Stored data

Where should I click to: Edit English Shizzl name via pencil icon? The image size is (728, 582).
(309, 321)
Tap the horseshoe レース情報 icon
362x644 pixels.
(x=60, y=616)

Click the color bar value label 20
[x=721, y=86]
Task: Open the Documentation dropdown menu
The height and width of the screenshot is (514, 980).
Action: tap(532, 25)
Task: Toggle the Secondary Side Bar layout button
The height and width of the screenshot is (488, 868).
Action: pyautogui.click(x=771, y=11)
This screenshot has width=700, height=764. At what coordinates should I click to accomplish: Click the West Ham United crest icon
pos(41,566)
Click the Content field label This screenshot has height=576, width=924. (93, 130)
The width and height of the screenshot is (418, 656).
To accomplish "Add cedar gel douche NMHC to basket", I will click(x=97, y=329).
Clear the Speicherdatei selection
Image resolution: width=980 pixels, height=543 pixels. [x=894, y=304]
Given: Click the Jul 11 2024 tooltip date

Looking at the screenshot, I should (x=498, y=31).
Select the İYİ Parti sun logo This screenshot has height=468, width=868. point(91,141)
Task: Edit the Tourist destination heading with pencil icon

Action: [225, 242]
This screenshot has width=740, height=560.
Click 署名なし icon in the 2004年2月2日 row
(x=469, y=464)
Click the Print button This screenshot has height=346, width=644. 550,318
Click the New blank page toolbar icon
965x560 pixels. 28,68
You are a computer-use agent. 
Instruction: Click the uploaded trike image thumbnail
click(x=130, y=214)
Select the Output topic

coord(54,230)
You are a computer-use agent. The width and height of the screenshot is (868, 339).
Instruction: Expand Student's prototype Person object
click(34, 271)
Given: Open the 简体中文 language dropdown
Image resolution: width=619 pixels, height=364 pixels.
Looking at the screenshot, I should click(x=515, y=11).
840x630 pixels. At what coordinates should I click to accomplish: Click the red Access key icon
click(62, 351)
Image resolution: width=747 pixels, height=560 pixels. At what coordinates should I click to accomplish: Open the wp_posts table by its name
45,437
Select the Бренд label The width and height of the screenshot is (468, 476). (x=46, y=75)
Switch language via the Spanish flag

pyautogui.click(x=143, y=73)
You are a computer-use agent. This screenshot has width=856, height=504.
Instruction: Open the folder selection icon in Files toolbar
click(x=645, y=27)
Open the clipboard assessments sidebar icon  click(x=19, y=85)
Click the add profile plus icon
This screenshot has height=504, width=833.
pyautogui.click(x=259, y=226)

### Problem requirements
Write out the complete set of records exactly as given.

### Reply
Where should I click to: Edit English Shizzl name via pencil icon? The image size is (728, 582).
(309, 321)
Tap the horseshoe レース情報 icon
362x644 pixels.
(x=60, y=616)

Click the color bar value label 20
[x=721, y=86]
Task: Open the Documentation dropdown menu
The height and width of the screenshot is (514, 980).
Action: tap(532, 25)
Task: Toggle the Secondary Side Bar layout button
The height and width of the screenshot is (488, 868).
Action: pyautogui.click(x=771, y=11)
This screenshot has width=700, height=764. At what coordinates should I click to accomplish: Click the West Ham United crest icon
pos(41,566)
Click the Content field label This screenshot has height=576, width=924. (93, 130)
The width and height of the screenshot is (418, 656).
To accomplish "Add cedar gel douche NMHC to basket", I will click(x=97, y=329).
Clear the Speicherdatei selection
Image resolution: width=980 pixels, height=543 pixels. [x=894, y=304]
Given: Click the Jul 11 2024 tooltip date

Looking at the screenshot, I should (x=498, y=31).
Select the İYİ Parti sun logo This screenshot has height=468, width=868. point(91,141)
Task: Edit the Tourist destination heading with pencil icon

Action: [225, 242]
This screenshot has width=740, height=560.
Click 署名なし icon in the 2004年2月2日 row
(x=469, y=464)
Click the Print button This screenshot has height=346, width=644. 550,318
Click the New blank page toolbar icon
965x560 pixels. 28,68
You are a computer-use agent. 
Instruction: Click the uploaded trike image thumbnail
click(x=130, y=214)
Select the Output topic

coord(54,230)
You are a computer-use agent. The width and height of the screenshot is (868, 339).
Instruction: Expand Student's prototype Person object
click(34, 271)
Given: Open the 简体中文 language dropdown
Image resolution: width=619 pixels, height=364 pixels.
Looking at the screenshot, I should click(x=515, y=11).
840x630 pixels. At what coordinates should I click to accomplish: Click the red Access key icon
click(62, 351)
Image resolution: width=747 pixels, height=560 pixels. At what coordinates should I click to accomplish: Open the wp_posts table by its name
45,437
Select the Бренд label The width and height of the screenshot is (468, 476). (x=46, y=75)
Switch language via the Spanish flag

pyautogui.click(x=143, y=73)
You are a computer-use agent. This screenshot has width=856, height=504.
Instruction: Open the folder selection icon in Files toolbar
click(x=645, y=27)
Open the clipboard assessments sidebar icon  click(x=19, y=85)
Click the add profile plus icon
This screenshot has height=504, width=833.
pyautogui.click(x=259, y=226)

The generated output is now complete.